**Excerpt provided**

# rthin

RTHIN applies independent random thinning to a point pattern.

## Syntax

• Y =rthin(X, P)example
• [Y , retain]=rthin(___)example

## Description

This function was ported to matlab from the R spatstat package, developed by Adrian Baddeley (Adrian.Baddeley@curtin.edu.au), Rolf Turner (r.turner@auckland.ac.nz) and Ege Rubak (rubak@math.aau.dk) for the statistical analysis of spatial point patterns. The algorithm for random thinning was changed in spatstat version 1.42-3. Our matlab porting is based on a earlier version. See the rthin documentation in spatstat for more details.

In a random thinning operation, each point of X is randomly either deleted or retained (i.e. not deleted). The result is a point pattern, consisting of those points of X that were retained. Independent random thinning means that the retention/deletion of each point is independent of other points.

 Y =rthin(X, P) Random thinning on a mixture of normal distribution.

 [Y , retain] =rthin(___) Random thinning on the fishery dataset.

## Examples

expand all

### Random thinning on a mixture of normal distribution.

**Source excerpt**

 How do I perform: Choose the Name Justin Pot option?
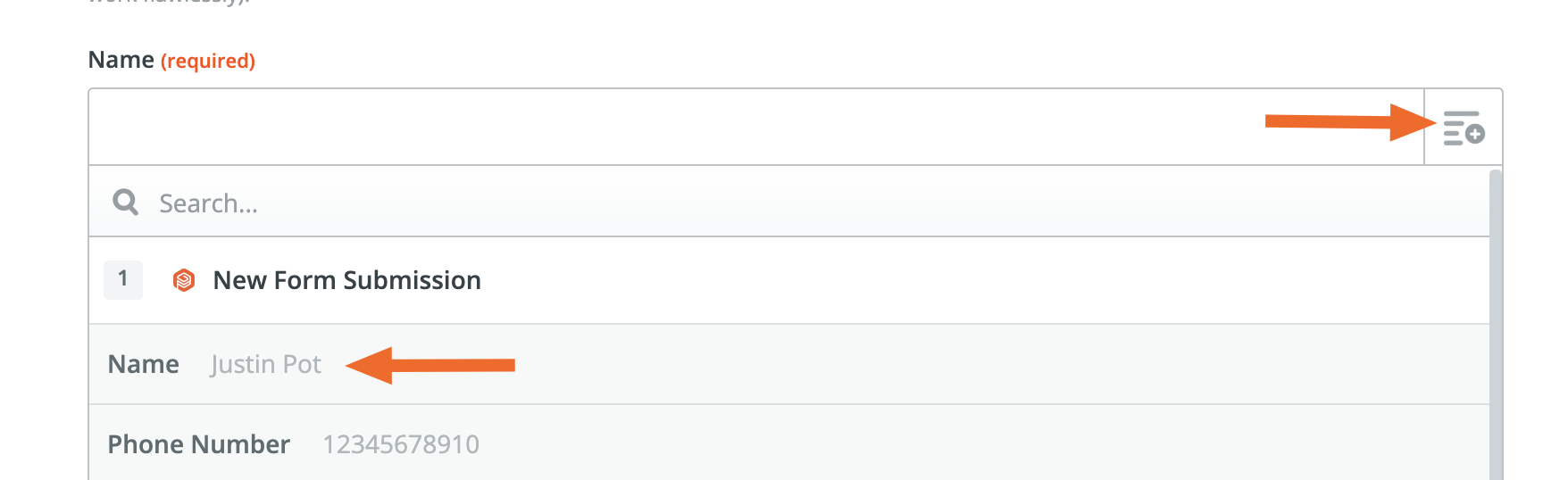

**Exercise requirements**
A - Condense the paragraph of the rthin documentation page that begins "In a random thinning operation" into a short bulleted list that keeps its main facts.
B - Write the next part of the rthin documentation page, starting right after its final heading.

**Answer list**
A -
- Each point of X is randomly either deleted or retained.
- The result is a point pattern made up of the retained points of X.
- In independent random thinning, whether each point is retained or deleted does not depend on the other points.

B -
Data

    clear all; close all;
data=[randn(500,2);randn(500,1)+3.5, randn(500,1);];
x = data(:,1);
y = data(:,2);

% Data density
[density,xout,bandwidth]   = kdebiv(data,'pdfmethod','fsda');
xx = xout(:,1);
yy = xout(:,2);
zz = density;

% plot of data and density
figure;
[xq,yq] = meshgrid(xx,yy);
density = griddata(xx,yy,density,xq,yq);
contour3(xq,yq,density,50), hold on
plot(x,y,'r.','MarkerSize',5)
title(['Original data (' num2str(numel(y)) ' units) with density contour'],'FontSize',16);

%Interpolate the density and apply thinning using retention probabilities (1 - pdfe/max(pdfe))
F = TriScatteredInterp(xx(:),yy(:),zz(:));
pdfe = F(x,y);
pretain = 1 - pdfe/max(pdfe);
[Xt , Xti]= rthin([x y],pretain);

% rthin retention probabilities
[psorted ii] = sort(pretain);
figure;
plot(x,y,'r.','MarkerSize',5);
hold on;
plot(x(ii(1:100)),y(ii(1:100)),'bx','MarkerSize',5);
title('The 100 units with smaller retention probabilities','FontSize',16);

% now estimate the density on the retained units
%[tdensity,txout,tbandwidth] = ksdensity(Xt);
[tdensity,txout,tbandwidth]  = kdebiv(Xt,'pdfmethod','fsda');
txx = txout(:,1);
tyy = txout(:,2);
tzz = tdensity;

% and plot the retained units with their density superimposed
figure;
[txq,tyq] = meshgrid(txx,tyy);
tdensity = griddata(txx,tyy,tdensity,txq,tyq);
contour3(txq,tyq,tdensity,50), hold on
plot(x(Xti),y(Xti),'b.','MarkerSize',5);
title(['Retained data (' num2str(numel(y(Xti))) ' units) with new density contour'],'FontSize',16);



### Random thinning on the fishery dataset.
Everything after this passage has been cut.